Sometimes this comes after they post just a few thousand dollars bond.
"I'm a little scared for my life just because of the fact that I did not know that she was out. What if she wanted to kill me, to finish me off?" said Kenyatta Hastings, victim.
Shaniqua Harold was arrested in April 2012 after she allegedly stabbed and nearly killed Hastings before turning the knife on two other victims.
"When I turned around I saw that my sister who was stabbed and then my girlfriend who was stabbed underneath her neck," said Hastings.
Two days later, bond was set at 10 percent of $80,000. After posting a $8,000, Harold was back on the street.
"If she did this to me, she could do this to others. If I had been dead would she be in jail?," said Hastings.
The family of Kevin Kless known all too well how this situation feels.
"It was very, very painful to see them be released months after Kevin passed away. I'm sorry I shouldn't use that phrase, after Kevin was killed," said Kendall Kless, victim's mother.
The three men who pled guilty in the Old City beating death of Kevin were all out on bond while they awaited trial.
"Are they mass murderers? No, they are not. But my son is dead, at the hands of these guys. And to watch them continue on with a relatively normal life, while we were coping, with the worst experience of our lives. There is no sensitivity in the court process I don't think, to what we were going through," said Kless.
Kenneth Enriquez-Santiago had to pay just $2,000 (10 percent of $20,000) to be released from jail.
Co-defendant Felix Carrillo paid $4,000 (10 percent of $40,000).
Steven Ferguson, who dealt the final blow to Kevin, was released after posting $15,000 (10 percent of $150,000).
"It was devastating, how little value could be put on my son's life. Our son's life, on human life. We didn't understand it then, we don't understand it now," said Kless.
Philadelphia District Attorney Seth Williams has pressed for higher bail for certain criminal defendants, including those accused of using illegal guns.
"We have somewhat antiquated bail guidelines to be accurate. That's my opinion," said D.A. Williams.
However state law, he points out, does provide bond provision for people charged with crimes less than first degree murder. Anyone charged with a crime is presumed innocent until proven guilty.
"Ultimately defendants are entitled to bail," said Williams.
"You keep saying that, but the law actually says they are entitled to bail unless they are a danger to the community. Someone who tries to kill someone, is that not potentially a danger to the community?" asked Action News Investigative reporter Wendy Saltzman.

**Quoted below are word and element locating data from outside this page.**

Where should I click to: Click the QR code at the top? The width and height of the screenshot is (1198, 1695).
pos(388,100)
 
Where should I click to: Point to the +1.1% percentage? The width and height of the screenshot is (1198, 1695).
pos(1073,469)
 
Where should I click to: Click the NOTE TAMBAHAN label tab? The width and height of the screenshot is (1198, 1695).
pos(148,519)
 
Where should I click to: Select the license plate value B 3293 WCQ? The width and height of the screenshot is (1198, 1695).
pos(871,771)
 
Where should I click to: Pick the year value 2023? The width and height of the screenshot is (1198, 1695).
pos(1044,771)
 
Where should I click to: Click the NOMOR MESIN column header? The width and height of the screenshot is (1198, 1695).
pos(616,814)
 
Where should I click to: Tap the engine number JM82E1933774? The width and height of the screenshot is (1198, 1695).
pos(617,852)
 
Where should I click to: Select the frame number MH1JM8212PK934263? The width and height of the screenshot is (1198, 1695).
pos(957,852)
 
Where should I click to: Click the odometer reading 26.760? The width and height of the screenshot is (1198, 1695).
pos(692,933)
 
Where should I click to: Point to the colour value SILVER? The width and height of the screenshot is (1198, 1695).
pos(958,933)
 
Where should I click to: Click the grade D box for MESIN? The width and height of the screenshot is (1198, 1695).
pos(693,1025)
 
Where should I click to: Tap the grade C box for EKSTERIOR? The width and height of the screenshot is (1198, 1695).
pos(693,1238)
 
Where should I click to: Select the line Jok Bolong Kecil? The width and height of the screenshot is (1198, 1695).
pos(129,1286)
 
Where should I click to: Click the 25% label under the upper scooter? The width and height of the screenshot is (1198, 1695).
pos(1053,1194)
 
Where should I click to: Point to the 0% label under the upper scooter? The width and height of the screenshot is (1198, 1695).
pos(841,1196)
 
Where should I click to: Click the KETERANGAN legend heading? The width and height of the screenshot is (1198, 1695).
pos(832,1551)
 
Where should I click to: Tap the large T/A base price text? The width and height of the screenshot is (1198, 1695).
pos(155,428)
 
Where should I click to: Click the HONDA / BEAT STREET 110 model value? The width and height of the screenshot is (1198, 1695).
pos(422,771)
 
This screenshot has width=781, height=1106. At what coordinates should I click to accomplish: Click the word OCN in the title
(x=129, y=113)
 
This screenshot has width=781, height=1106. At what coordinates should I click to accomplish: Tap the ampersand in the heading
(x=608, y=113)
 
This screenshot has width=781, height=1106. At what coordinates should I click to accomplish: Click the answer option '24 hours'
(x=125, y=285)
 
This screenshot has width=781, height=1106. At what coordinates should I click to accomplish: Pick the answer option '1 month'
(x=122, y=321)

"And that's why we ask for bail, that's why we ask for high bail, for people who carry guns illegally," responded Williams.
Action News wanted to know about low bail provided to other defendants like Robert Amarhanov. He was charged with attempted murder after allegedly stabbing his victim in the back.

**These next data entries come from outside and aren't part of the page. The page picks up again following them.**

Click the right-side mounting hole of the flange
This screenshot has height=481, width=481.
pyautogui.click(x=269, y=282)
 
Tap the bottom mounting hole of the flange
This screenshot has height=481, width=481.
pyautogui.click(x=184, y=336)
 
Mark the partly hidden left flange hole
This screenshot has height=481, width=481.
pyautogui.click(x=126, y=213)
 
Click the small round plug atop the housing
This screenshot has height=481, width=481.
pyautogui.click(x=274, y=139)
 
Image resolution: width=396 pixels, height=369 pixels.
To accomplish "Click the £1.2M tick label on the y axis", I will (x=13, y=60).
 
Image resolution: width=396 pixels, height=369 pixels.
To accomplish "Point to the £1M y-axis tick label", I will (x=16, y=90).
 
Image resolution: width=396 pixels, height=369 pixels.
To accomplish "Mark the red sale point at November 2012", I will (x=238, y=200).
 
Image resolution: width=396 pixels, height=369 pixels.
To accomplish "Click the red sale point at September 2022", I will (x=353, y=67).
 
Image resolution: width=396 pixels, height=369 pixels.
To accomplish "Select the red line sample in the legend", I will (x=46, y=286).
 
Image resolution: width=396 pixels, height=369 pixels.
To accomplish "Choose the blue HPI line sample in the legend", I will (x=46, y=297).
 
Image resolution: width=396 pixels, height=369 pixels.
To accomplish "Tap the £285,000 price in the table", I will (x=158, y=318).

"I think violent offenders should be in jail, pending their trial, personally," said Police Commissioner Charles Ramsey.
Amarhanov was released after paying just $1,500 (10 percent of $15,000) in February 2012. Nine months later while he was out on bond, he was arrested again in Bucks County for terroristic threats and assault.
"Sometimes I am upset, and sometimes there are anomalies that often result in bad things happening, and we wish we could wave a magic wand and make things different, but it's an adversarial process," said Williams.
A balance between defendant rights and the rights of their alleged victims. The buck ultimately stops at the hands of the judges.
"If we make it harder for people to get out on bail, the prison costs shoot up, the prison and the city get sued again," said Pamela Dembre, President Judge of the Philadelphia Court of Common Pleas.
President Judge Dembre says it costs the city and taxpayers a staggering $100 a day to keep a single inmate in jail.
"If you want 100 percent safety guarantee, it will cost us so much money that we won't even be able to afford the cops that arrest them," said Dembre.
Dembre recognizes decisions based on money may be unpopular but she says it's necessary.
The new proposed jail, she believes, would likely fill up as quickly as the current one.
"It is an endless sinkhole, and we have to make the best choices we can. They won't be perfect. And it troubles us as much as it troubles every police officer," said Dembre.
D.A. Williams says it may be time to re-evaluate the bail guidelines that are being used in Philadelphia.
It's a process that Judge Dembre says is already happening. She is trying to figure out how to make the bail process safer for the citizens but also cost effective and just.